February felt very different for my reading habits, since I took on two longer and denser books, and I’ve been reading more zippy thrillers and romances this winter. I had so many loans coming up on my library app that I had to delay multiple times, but I really enjoyed all four of the books I did read.

The Vanishing Half

This book had been on my list for a while, so I was very excited to dive into it (Eloise recently read Brit Bennett’s other book, The Mothers). The plot centers around two twin sisters, Desiree and Stella who live in Mallard, Louisiana, a town where everyone is Black, but colorism runs rampant as the lightness of skin and the ability to pass for white are highly valued. The two sisters run away at 16, with one disappearing and cutting all ties to live life as a white woman, and the other marrying a man with much darker skin and pushing back against the values of their community. When Desiree returns to Mallard, she and her daughter Jude face discrimination over the color of Jude’s skin. The story then switches over to focusing on her daughter as she moves to Los Angeles for college, falls in love and begins to discover more about her mother’s past and family history. When her life collides with her long-missing aunt, the question of identity, family and community come crashing down around everyone.

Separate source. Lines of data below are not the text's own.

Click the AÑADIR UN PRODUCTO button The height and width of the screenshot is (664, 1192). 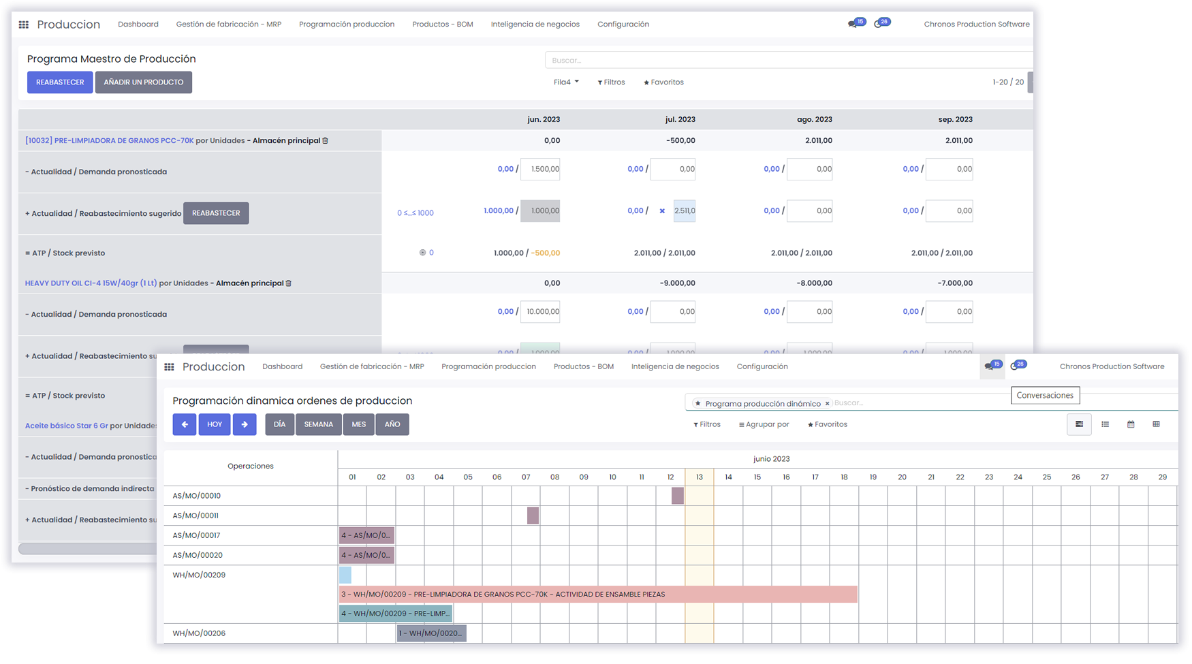point(143,82)
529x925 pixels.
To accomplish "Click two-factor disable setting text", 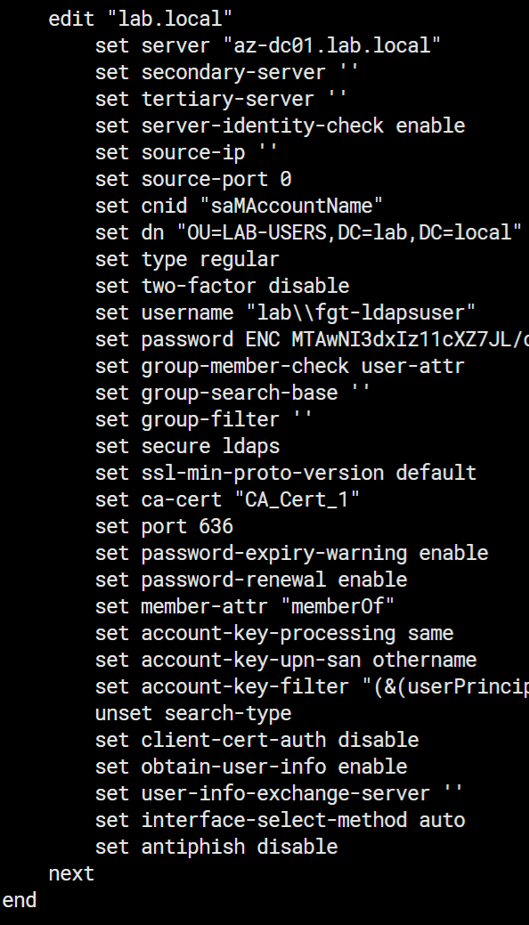I will point(222,286).
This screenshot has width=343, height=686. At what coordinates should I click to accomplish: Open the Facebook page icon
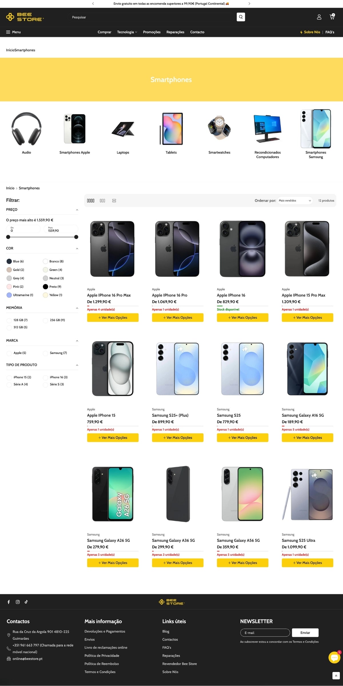[9, 602]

I loved this book - the way it was written, the characters, the different settings and perspectives. Setting it from the 1950’s through the 1990’s also made it especially striking, as the characters were navigating issues like race, transgender identity, sexuality and AIDS in that changing context, and without much of the open conversation that we have today.

Friends and Strangers

This was such an interesting read - really examining two women at critical turning points in their lives - Elisabeth, a journalist and new mom who just moved to a small, university town upstate after years in Brooklyn, and her babysitter Sam, a local college senior in a long-distance relationship with an older man, trying to choose her path after graduation. Elisabeth struggles with missing New York, and her “Brooklyn Moms” Facebook group, writer’s block and a very toxic family situation. Sam is working her way through school, trying to balance her wealthy friends with her relationships with the women she works with in the university kitchen, grapping with inequality, student loan debt, and her older British boyfriend. They form a friendship, but as the line gets blurry between friend and employee, everything becomes very complicated.

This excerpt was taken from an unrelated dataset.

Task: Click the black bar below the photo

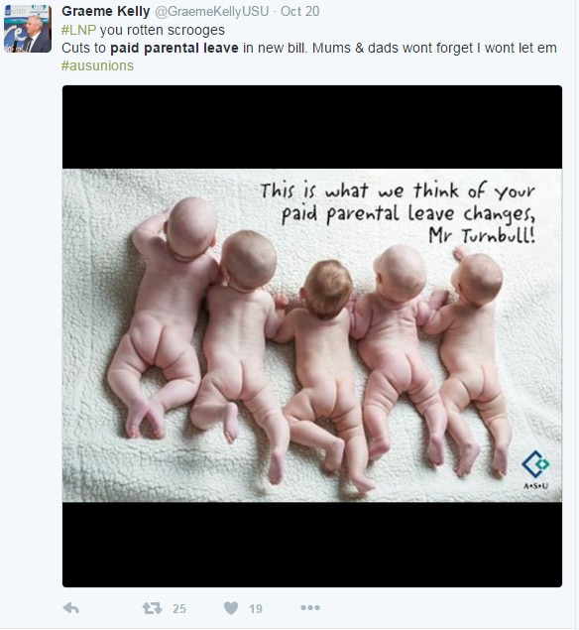Action: click(x=312, y=545)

I loved this book, as both Sam and Elisabeth were real, sympathetic but also flawed people. It examines privilege, but not in a heavy handed way, and really sets up the idea that a lot can happen and change in a year - one of my mantras for 2021.

The Wife Upstairs

The premise of this book is “Jane Eyre set in a wealthy Alabama suburb, with more murder” and to be honest it works! This Jane is a poor orphan, who bopped around between foster homes, experienced major trauma and abuse, and is trying to make her way, while leaving her past and her old identity behind. When she starts walking the dog of handsome widower, Eddie Rochester, her fascination with both him and the tragic disappearance of his wife and her best friend pulls her into a dark mystery.

I was very excited when I realized this was set in Mountainbrook, a suburb of Birmingham that I have actually been to as we have an old friend Anne who lives there! I could imagine the streets and some of the people, although I think that our friend Anne would have definitely figured the mystery out immediately. It’s a great zippy thriller that you can read in a few days, and I loved seeing Rachel Hawkins write something that wasn’t YA (she wrote the Royals and the Rebel Belle series).

Girl Gone Viral

Last month I wrote about The Right Swipe, and this is the second book in that same trilogy of tech-world modern romances. Katrina is a former model and a recluse, who barely leaves the mansion she lives in while building a fortune and making investments with the money left to her by her older husband. With a tight circle of friends, and a list of 10 places outside of her house that she can go, she feels ready to look for love, but a chance encounter at a cafe goes viral, and brings back the fears that have held her back for so long. Her hunky head of security Jas takes charge and whisks her into the center of his complicated family to keep her safe. Little do they know, they both have a crush on each other!

I love how diverse these books are and the different sides of California they highlight - this one focusing on Jas’ family and their extensive farm, as well as their path to wealth as immigrants from India. Plus there are steamy scenes that feel sexy without being too scandalous.